• Work to complete
Working from the data below, write out exactly the lines from its first through the line that contains "Screenshot is 1192x2576.", both ends included and pictures omitted.

START Given data

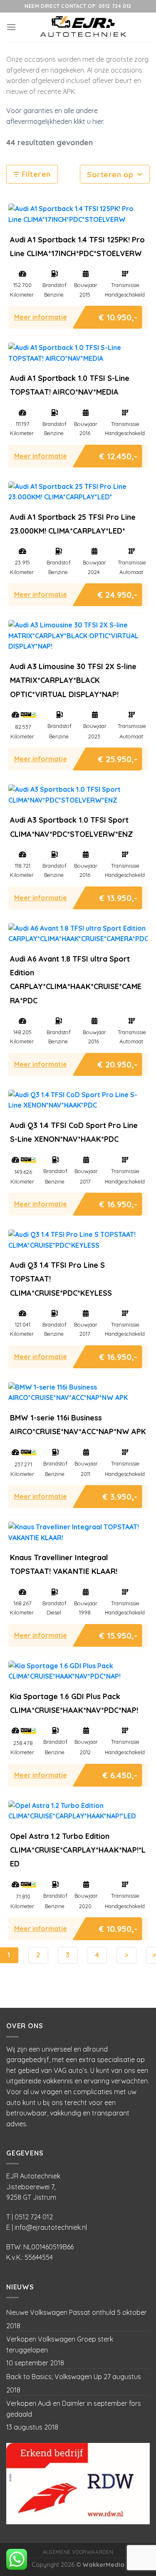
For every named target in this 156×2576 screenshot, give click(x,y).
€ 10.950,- (118, 315)
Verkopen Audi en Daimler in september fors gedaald (73, 2408)
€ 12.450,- (118, 454)
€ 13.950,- (118, 896)
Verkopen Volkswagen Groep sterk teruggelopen (59, 2344)
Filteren (35, 174)
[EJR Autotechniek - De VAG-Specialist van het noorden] (83, 27)
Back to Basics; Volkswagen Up (54, 2376)
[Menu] (11, 27)
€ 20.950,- (117, 1062)
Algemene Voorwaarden (78, 2552)
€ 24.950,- (117, 592)
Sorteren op (111, 174)
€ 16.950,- (118, 1202)
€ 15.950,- (118, 1633)
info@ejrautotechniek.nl (51, 2227)
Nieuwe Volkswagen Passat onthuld (60, 2312)
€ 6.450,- (120, 1773)
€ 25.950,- (117, 757)
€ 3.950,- (120, 1494)
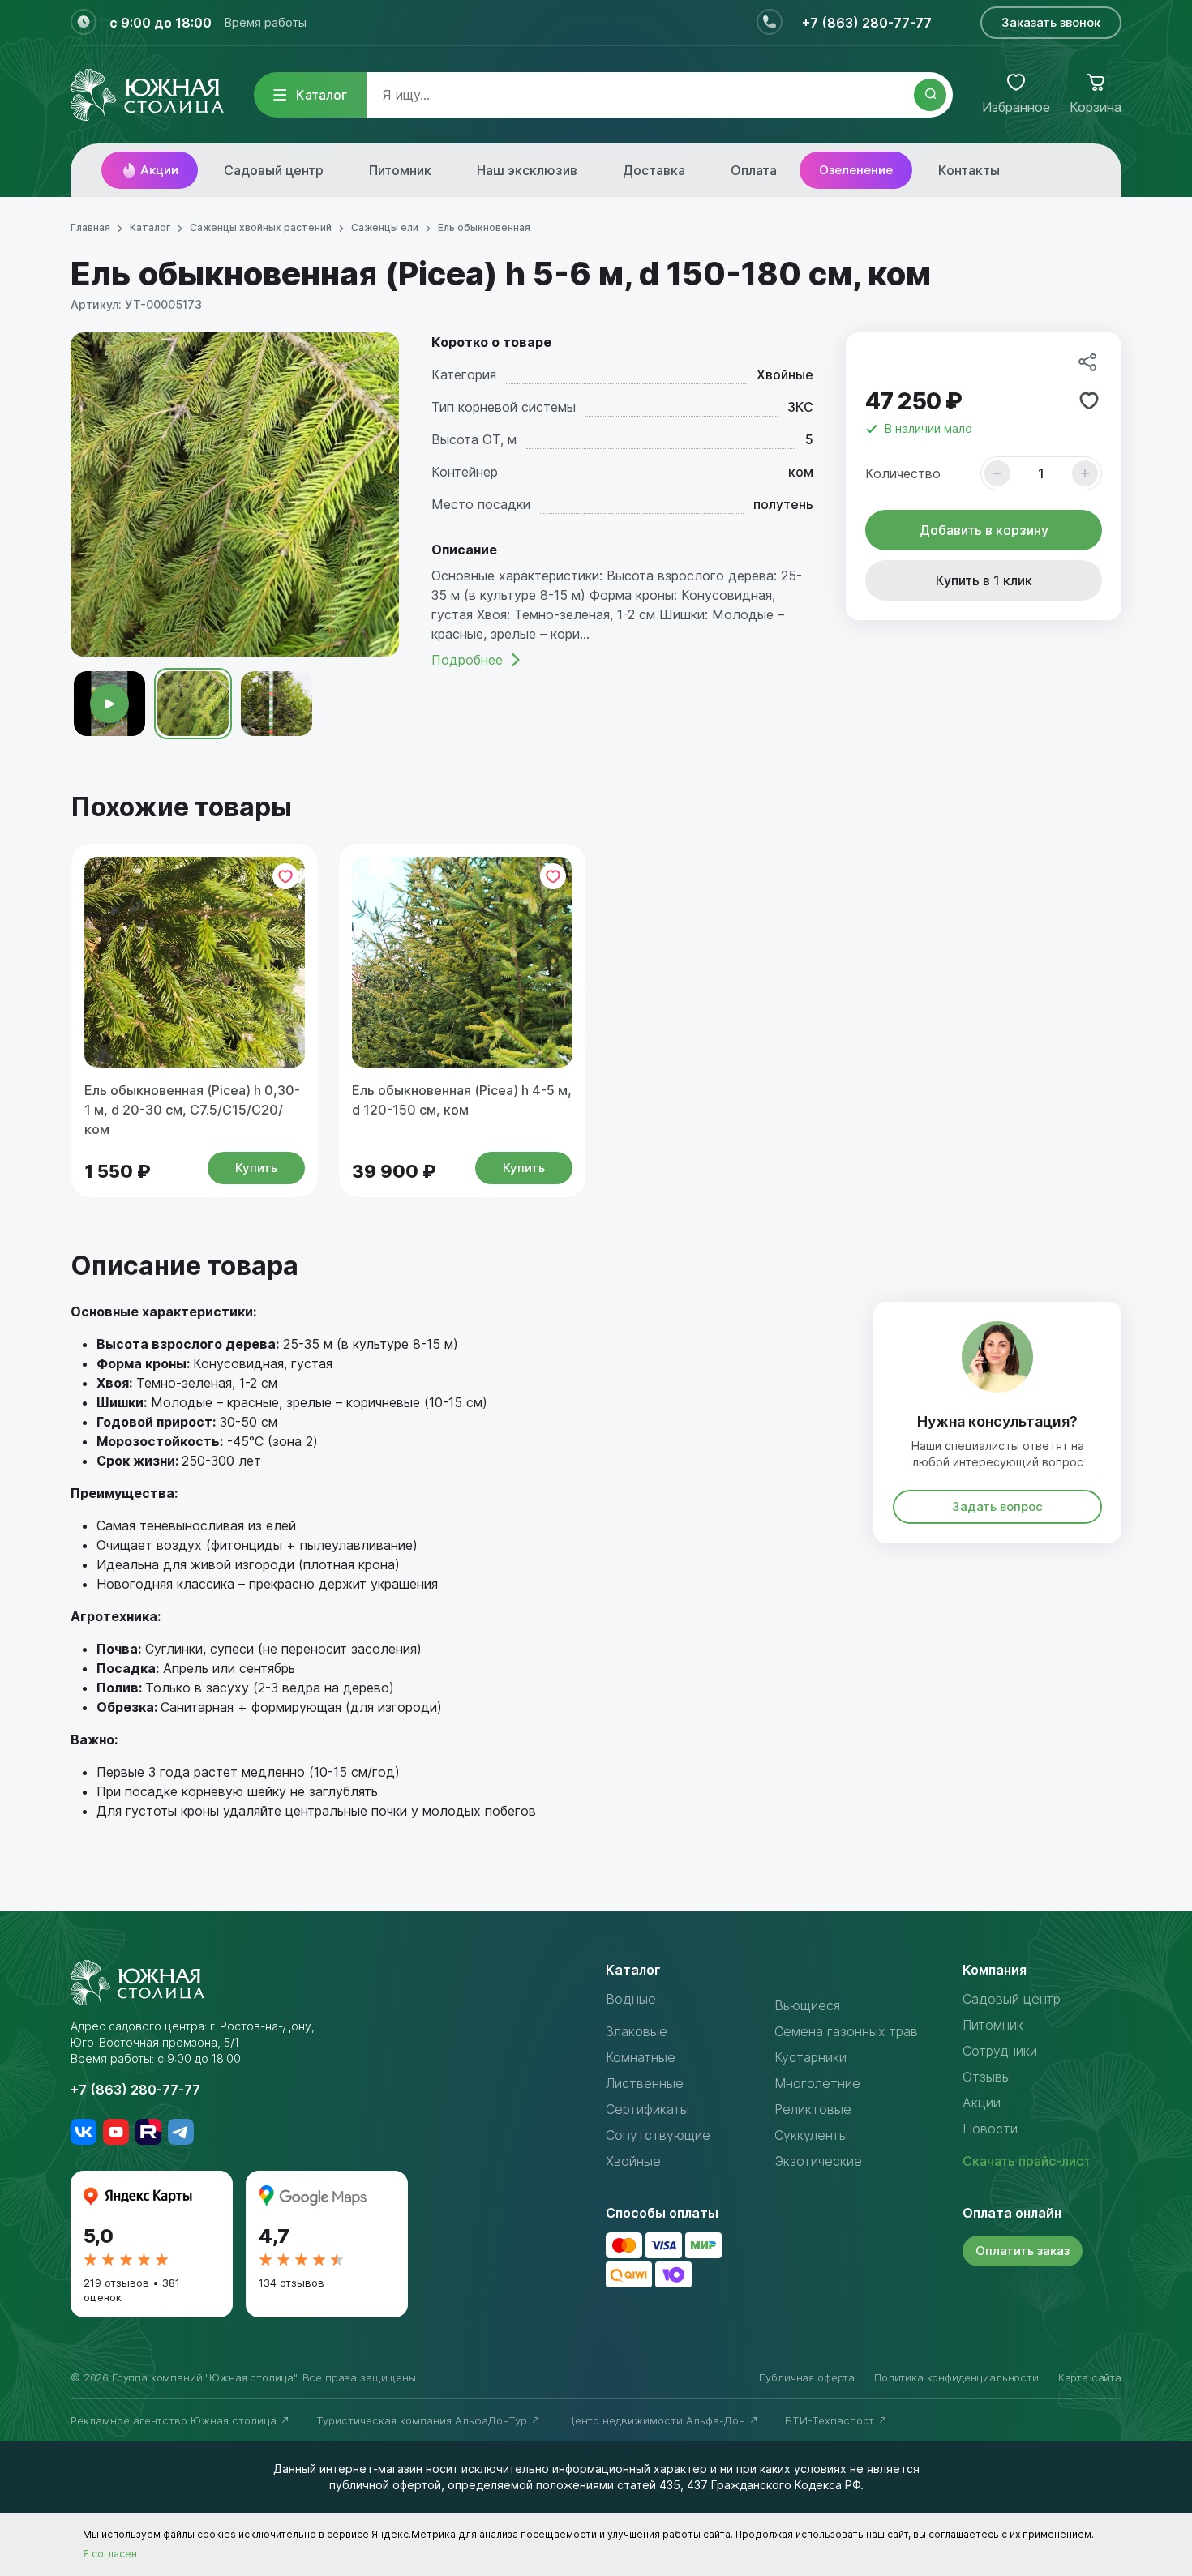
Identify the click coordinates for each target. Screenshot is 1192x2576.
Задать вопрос (997, 1506)
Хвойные (785, 374)
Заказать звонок (1050, 22)
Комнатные (640, 2057)
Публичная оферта (807, 2377)
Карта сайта (1089, 2377)
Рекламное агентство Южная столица (175, 2420)
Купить (256, 1167)
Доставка (654, 170)
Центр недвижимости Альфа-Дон (657, 2420)
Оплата (754, 170)
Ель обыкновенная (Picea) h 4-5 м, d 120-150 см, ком (462, 1100)
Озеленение (856, 170)
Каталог (321, 95)
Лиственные (645, 2083)
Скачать (1027, 2161)
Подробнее (467, 660)
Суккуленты (811, 2135)
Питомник (400, 170)
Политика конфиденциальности (956, 2377)
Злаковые (636, 2031)
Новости (990, 2128)
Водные (631, 1999)
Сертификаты (647, 2109)
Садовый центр (274, 170)
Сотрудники (1000, 2051)
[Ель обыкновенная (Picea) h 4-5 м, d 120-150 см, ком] (462, 962)
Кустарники (810, 2057)
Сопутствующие (658, 2135)
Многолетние (817, 2083)
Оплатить (1022, 2250)
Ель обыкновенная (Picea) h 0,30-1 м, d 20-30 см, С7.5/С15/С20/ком (192, 1109)
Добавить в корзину (984, 530)
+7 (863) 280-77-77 (867, 23)
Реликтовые (812, 2109)
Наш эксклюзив (527, 170)
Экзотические (818, 2161)
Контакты (969, 170)
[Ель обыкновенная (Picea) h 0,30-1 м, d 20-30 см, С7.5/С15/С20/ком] (194, 962)
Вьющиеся (807, 2005)
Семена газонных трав (846, 2031)
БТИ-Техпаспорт (831, 2420)
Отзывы (987, 2077)
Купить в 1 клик (984, 580)
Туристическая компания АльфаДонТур (423, 2420)
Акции (159, 170)
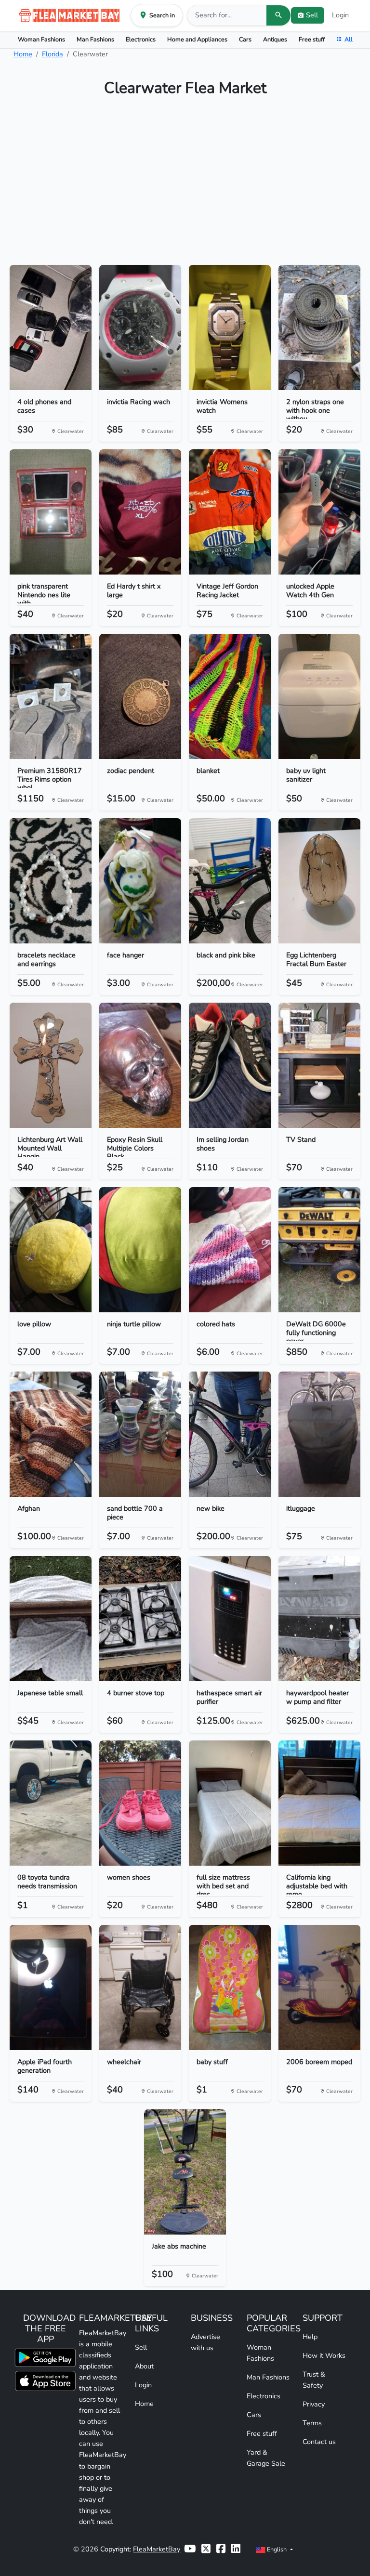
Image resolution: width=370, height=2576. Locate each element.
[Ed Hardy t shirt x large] (140, 512)
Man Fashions (95, 39)
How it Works (324, 2355)
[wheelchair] (140, 1987)
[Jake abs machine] (185, 2172)
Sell (141, 2347)
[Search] (278, 15)
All (348, 39)
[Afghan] (51, 1434)
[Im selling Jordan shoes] (230, 1065)
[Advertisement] (185, 185)
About (144, 2366)
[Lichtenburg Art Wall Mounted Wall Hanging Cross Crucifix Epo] (51, 1065)
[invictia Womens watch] (230, 327)
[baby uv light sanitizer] (319, 696)
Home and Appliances (197, 39)
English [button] (276, 2549)
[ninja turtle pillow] (140, 1249)
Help (310, 2336)
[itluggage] (319, 1434)
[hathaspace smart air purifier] (230, 1618)
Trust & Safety (314, 2379)
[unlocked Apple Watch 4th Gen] (319, 512)
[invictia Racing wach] (140, 327)
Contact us (319, 2441)
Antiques (275, 39)
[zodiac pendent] (140, 696)
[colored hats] (230, 1249)
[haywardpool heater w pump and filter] (319, 1618)
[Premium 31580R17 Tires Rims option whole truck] (51, 696)
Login (340, 15)
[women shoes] (140, 1803)
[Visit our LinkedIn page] (235, 2549)
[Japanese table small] (51, 1618)
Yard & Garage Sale (266, 2457)
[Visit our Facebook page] (220, 2549)
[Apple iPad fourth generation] (51, 1987)
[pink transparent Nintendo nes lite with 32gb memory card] (51, 512)
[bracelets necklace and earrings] (51, 880)
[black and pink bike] (230, 880)
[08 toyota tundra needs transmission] (51, 1803)
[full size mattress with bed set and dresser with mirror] (230, 1803)
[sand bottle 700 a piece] (140, 1434)
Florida (52, 54)
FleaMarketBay (156, 2549)
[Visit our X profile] (205, 2549)
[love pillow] (51, 1249)
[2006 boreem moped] (319, 1987)
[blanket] (230, 696)
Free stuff (312, 39)
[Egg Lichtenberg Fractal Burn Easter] (319, 880)
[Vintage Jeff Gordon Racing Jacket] (230, 512)
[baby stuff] (230, 1987)
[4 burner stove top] (140, 1618)
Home (22, 54)
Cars (245, 39)
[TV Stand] (319, 1065)
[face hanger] (140, 880)
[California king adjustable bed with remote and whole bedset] (319, 1803)
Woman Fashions (41, 39)
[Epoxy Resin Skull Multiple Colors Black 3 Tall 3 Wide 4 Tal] (140, 1065)
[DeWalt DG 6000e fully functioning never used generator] (319, 1249)
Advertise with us (205, 2342)
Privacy (314, 2404)
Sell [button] (312, 15)
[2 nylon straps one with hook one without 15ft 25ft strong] (319, 327)
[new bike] (230, 1434)
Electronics (141, 39)
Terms (312, 2423)
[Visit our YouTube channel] (190, 2549)
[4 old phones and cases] (51, 327)
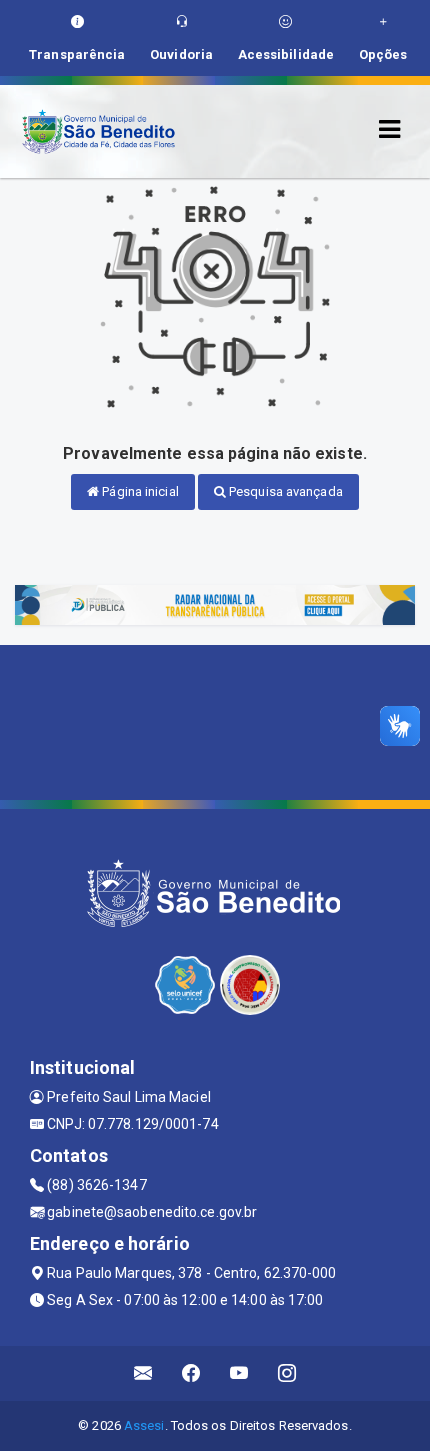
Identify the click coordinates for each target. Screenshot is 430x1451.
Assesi (144, 1425)
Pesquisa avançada (284, 491)
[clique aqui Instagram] (287, 1373)
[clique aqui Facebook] (191, 1373)
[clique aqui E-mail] (143, 1373)
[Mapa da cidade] (215, 720)
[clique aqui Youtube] (239, 1373)
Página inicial (139, 491)
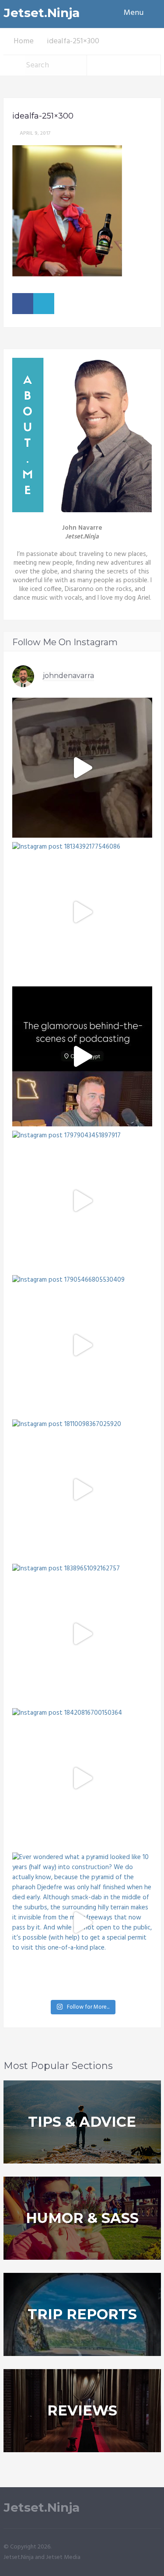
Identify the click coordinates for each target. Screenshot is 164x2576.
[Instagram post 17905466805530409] (82, 1345)
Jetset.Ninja (41, 13)
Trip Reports (82, 2314)
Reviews (82, 2410)
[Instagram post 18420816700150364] (82, 1778)
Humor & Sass (82, 2217)
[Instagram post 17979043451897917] (82, 1201)
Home (24, 41)
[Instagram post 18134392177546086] (82, 912)
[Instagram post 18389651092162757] (82, 1634)
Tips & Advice (82, 2121)
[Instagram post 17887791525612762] (82, 768)
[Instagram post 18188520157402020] (82, 1056)
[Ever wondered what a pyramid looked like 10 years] (82, 1922)
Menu (133, 13)
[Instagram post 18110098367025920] (82, 1489)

END Given data

• Solution for this exercise
For every named target in this 156×2576 screenshot, give click(x,y).
€ 10.950,- (118, 315)
Verkopen Audi en Daimler in september fors gedaald (73, 2408)
€ 12.450,- (118, 454)
€ 13.950,- (118, 896)
Verkopen Volkswagen Groep sterk teruggelopen (59, 2344)
Filteren (35, 174)
[EJR Autotechniek - De VAG-Specialist van het noorden] (83, 27)
Back to Basics; Volkswagen Up (54, 2376)
[Menu] (11, 27)
€ 20.950,- (117, 1062)
Algemene Voorwaarden (78, 2552)
€ 24.950,- (117, 592)
Sorteren op (111, 174)
€ 16.950,- (118, 1202)
€ 15.950,- (118, 1633)
info@ejrautotechniek.nl (51, 2227)
Nieuwe Volkswagen Passat onthuld (60, 2312)
€ 6.450,- (120, 1773)
€ 25.950,- (117, 757)
€ 3.950,- (120, 1494)
Identify the click coordinates for each target. Screenshot is 1192x2576.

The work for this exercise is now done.